TASK TO CARRY OUT >>
Leave out the pictures and reproduce all of the data exactly.

THE DATA >>
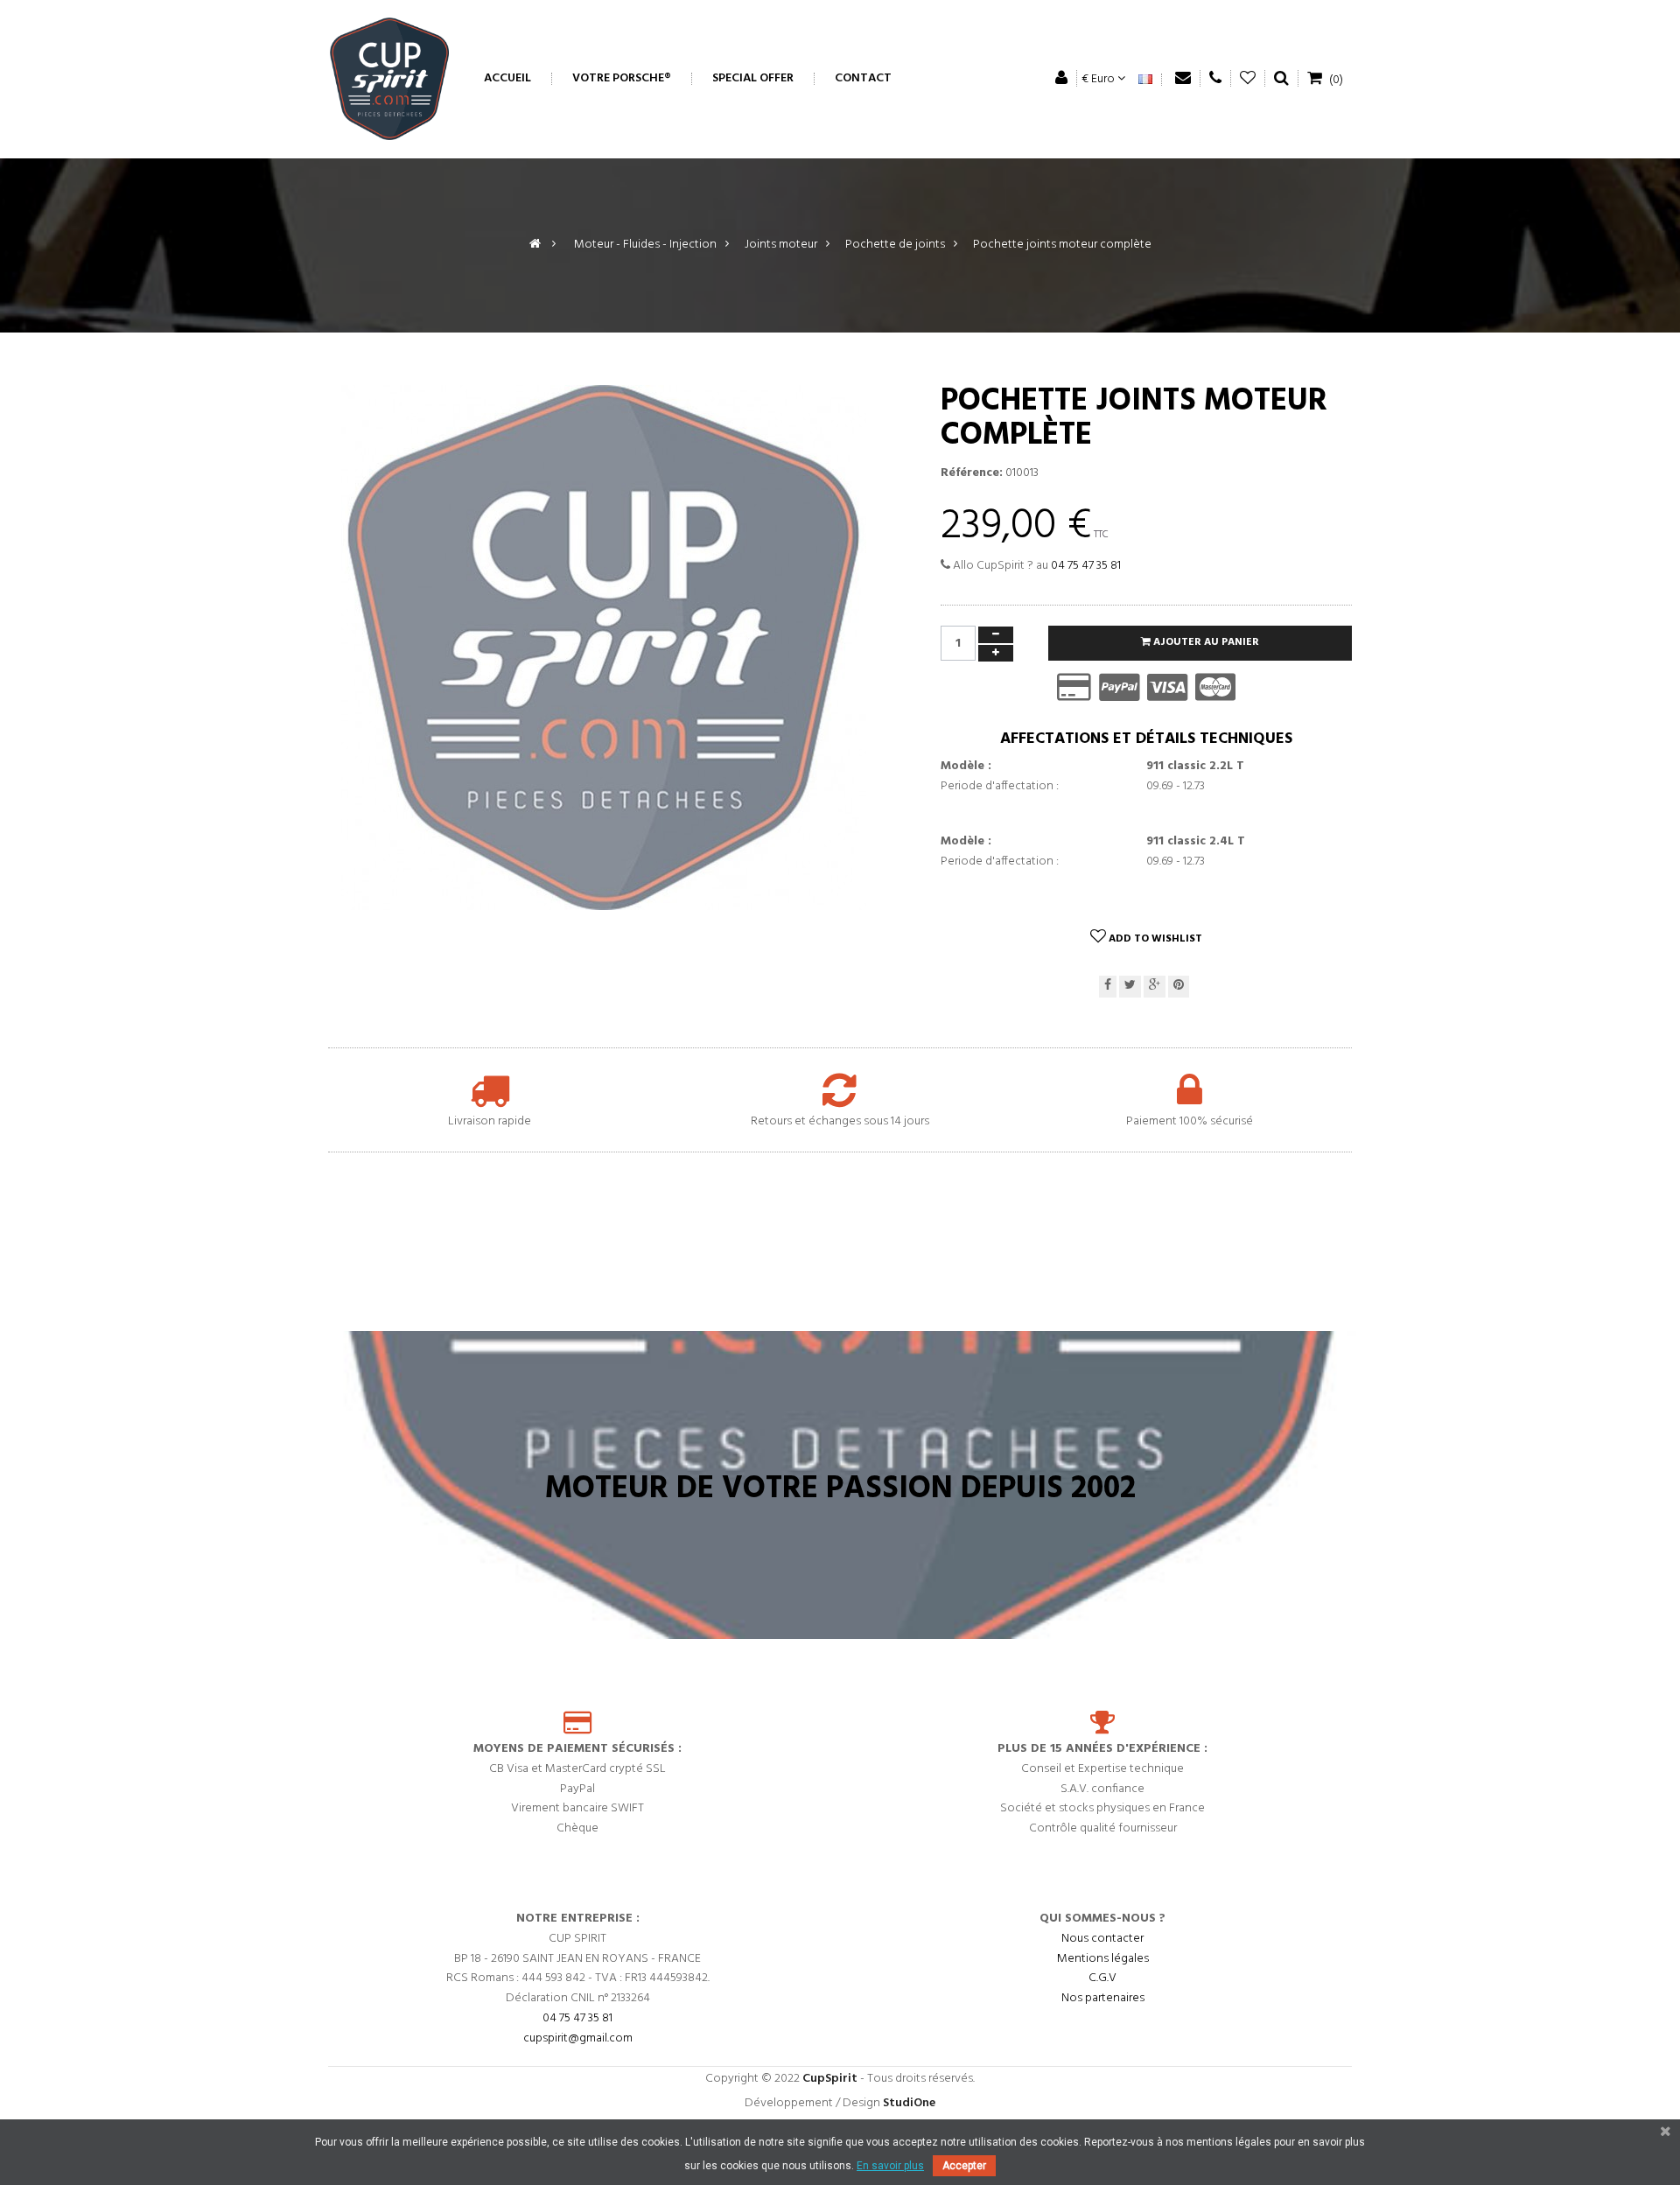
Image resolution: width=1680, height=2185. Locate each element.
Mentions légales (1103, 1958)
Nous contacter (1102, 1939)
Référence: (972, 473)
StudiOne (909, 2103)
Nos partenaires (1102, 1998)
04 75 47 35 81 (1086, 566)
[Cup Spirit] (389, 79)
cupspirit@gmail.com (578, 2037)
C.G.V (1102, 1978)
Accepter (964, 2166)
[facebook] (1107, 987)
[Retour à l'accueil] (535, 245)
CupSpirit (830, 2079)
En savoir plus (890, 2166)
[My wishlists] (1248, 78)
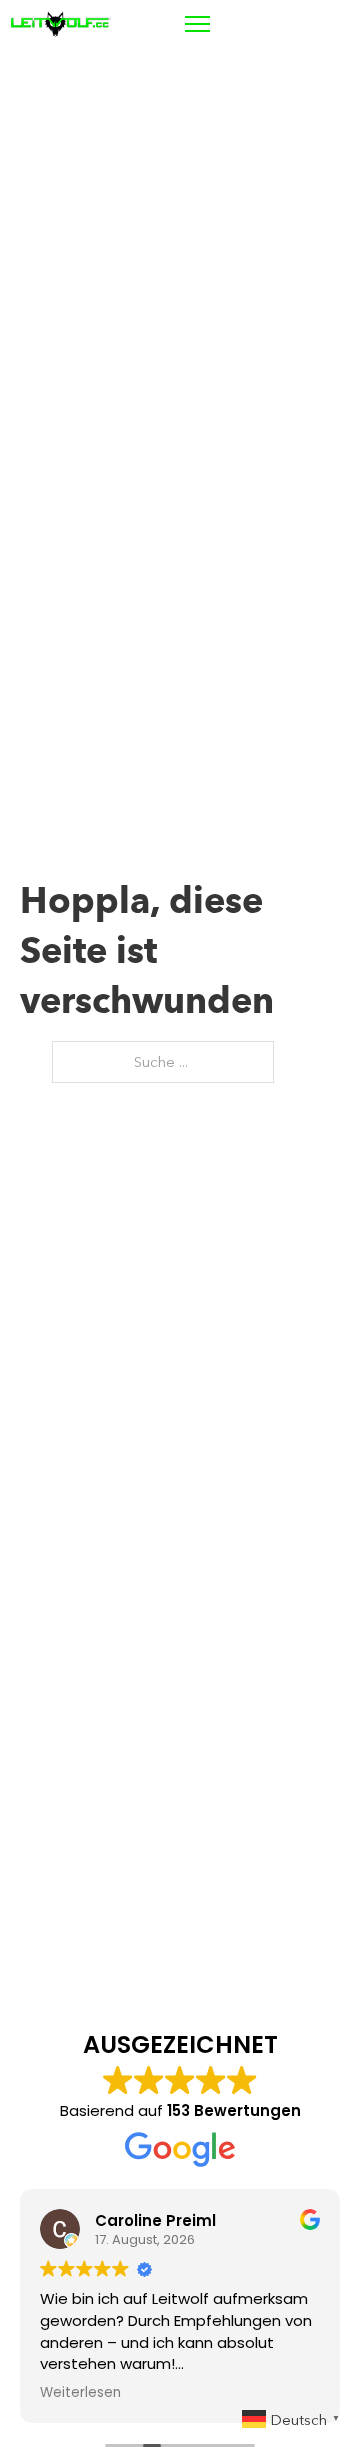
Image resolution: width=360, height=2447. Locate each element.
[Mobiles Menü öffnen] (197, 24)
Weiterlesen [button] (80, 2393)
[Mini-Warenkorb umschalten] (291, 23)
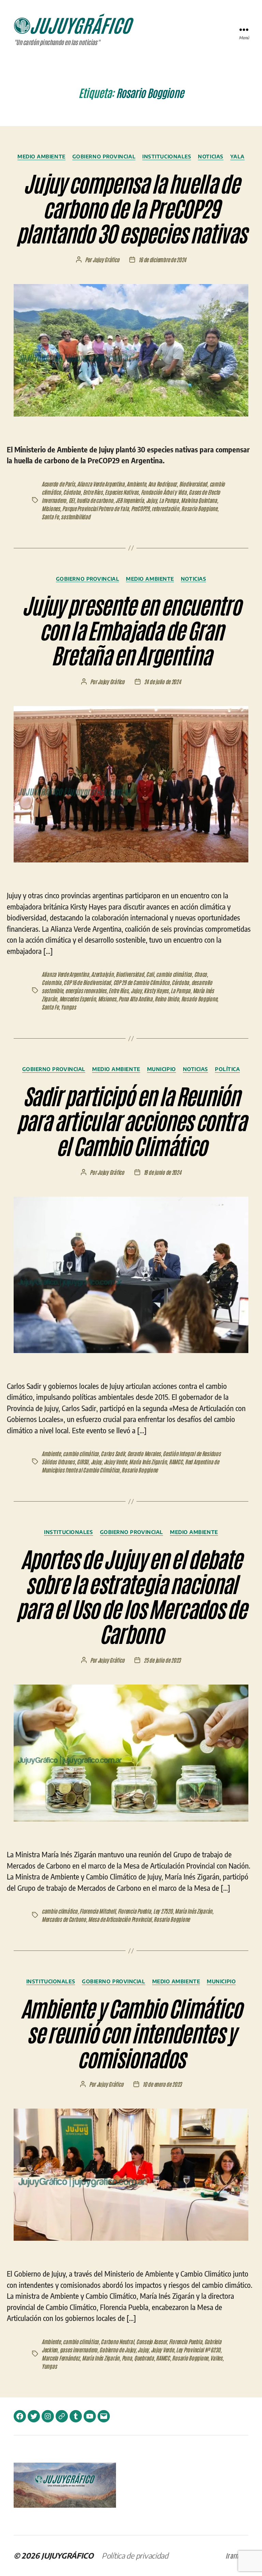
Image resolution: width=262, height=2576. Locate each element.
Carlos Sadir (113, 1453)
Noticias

SOLUTION FOR THIS EXERCISE >>
Image resolution: width=1680, height=2185. Locate each element.
Mentions légales (1103, 1958)
Nous contacter (1102, 1939)
Référence: (972, 473)
StudiOne (909, 2103)
Nos partenaires (1102, 1998)
04 75 47 35 81 (1086, 566)
[Cup Spirit] (389, 79)
cupspirit@gmail.com (578, 2037)
C.G.V (1102, 1978)
Accepter (964, 2166)
[facebook] (1107, 987)
[Retour à l'accueil] (535, 245)
CupSpirit (830, 2079)
En savoir plus (890, 2166)
[My wishlists] (1248, 78)
Image resolution: width=360, height=2447. Locate each element.
[Mobiles Menü öffnen] (197, 24)
Weiterlesen [button] (80, 2393)
[Mini-Warenkorb umschalten] (291, 23)
Image resolution: width=262, height=2576. Locate each element.
Carlos Sadir (113, 1453)
Noticias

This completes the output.